TASK INSTRUCTIONS: Below are entries; copy exactly the lines from the one with "YouTube (128, 2563)" through the one with "Terms Of Use", both included, and leave out the rest.

DATASET CONTENT:
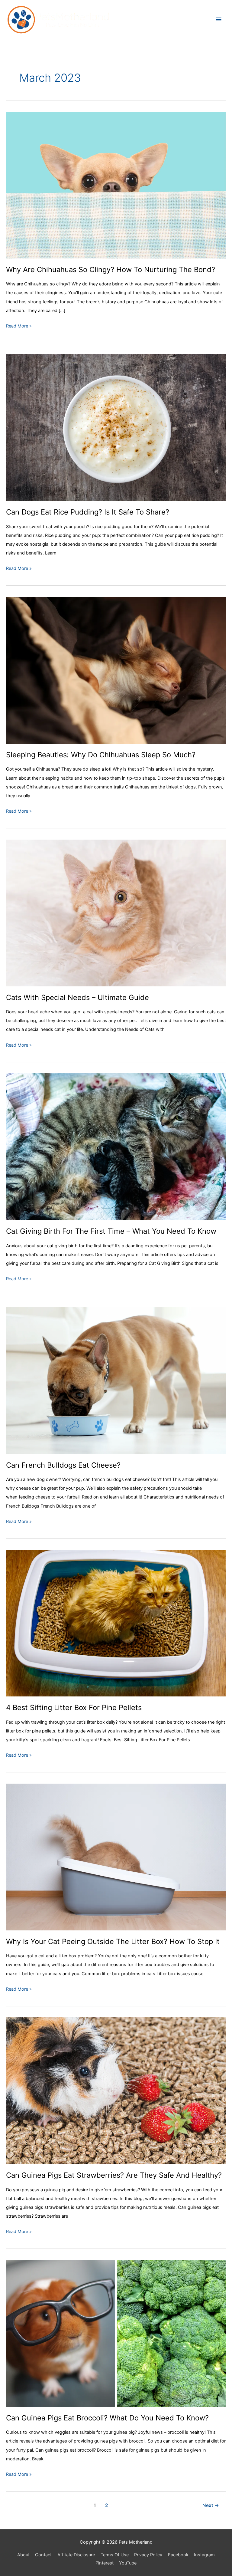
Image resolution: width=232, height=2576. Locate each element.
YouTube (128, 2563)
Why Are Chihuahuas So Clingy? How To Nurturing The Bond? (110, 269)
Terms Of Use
* * *
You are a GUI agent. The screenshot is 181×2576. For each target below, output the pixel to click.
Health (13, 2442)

FINAL ANSWER:
YouTube (128, 2563)
Why Are Chihuahuas So Clingy? How To Nurturing The Bond? (110, 269)
Terms Of Use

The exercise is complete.